YOUR TASK ::
Show every line from the items that contains the string "resolution", copying each such line in full. Treat uppercase and lowercase as different.

PROVIDED RECORDS ::
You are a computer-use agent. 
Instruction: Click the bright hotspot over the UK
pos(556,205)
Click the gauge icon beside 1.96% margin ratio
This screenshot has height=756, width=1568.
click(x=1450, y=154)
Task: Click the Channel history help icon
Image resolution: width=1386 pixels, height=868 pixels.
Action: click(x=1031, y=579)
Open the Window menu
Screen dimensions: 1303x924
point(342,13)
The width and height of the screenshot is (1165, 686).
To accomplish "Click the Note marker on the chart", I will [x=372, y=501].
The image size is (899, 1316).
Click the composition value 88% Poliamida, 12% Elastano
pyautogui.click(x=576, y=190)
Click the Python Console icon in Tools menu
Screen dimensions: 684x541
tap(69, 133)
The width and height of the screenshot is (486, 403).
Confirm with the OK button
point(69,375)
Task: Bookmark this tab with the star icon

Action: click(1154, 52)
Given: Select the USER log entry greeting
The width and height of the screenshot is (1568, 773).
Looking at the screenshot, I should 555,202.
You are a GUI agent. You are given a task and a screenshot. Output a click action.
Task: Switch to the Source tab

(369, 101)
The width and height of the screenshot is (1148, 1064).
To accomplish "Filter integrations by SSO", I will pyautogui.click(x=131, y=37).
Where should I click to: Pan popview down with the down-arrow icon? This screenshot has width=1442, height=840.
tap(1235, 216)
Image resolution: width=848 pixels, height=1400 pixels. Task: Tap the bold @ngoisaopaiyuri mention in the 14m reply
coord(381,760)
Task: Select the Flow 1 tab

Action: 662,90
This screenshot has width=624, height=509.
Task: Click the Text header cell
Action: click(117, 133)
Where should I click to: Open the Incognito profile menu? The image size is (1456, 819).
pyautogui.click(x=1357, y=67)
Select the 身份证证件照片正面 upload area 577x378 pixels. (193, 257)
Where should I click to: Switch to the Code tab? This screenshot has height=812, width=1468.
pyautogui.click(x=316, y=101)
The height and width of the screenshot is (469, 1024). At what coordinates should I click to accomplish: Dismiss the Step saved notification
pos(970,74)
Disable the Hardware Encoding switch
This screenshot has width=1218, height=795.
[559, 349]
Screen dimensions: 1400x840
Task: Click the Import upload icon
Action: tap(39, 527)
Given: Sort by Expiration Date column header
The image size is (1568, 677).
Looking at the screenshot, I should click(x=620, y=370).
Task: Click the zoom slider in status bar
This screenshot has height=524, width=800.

THE OUTPUT ::
Image resolution: width=1386 pixels, height=868 pixels.
Image resolution: width=848 pixels, height=1400 pixels. Task: Tap the bold @ngoisaopaiyuri mention in the 14m reply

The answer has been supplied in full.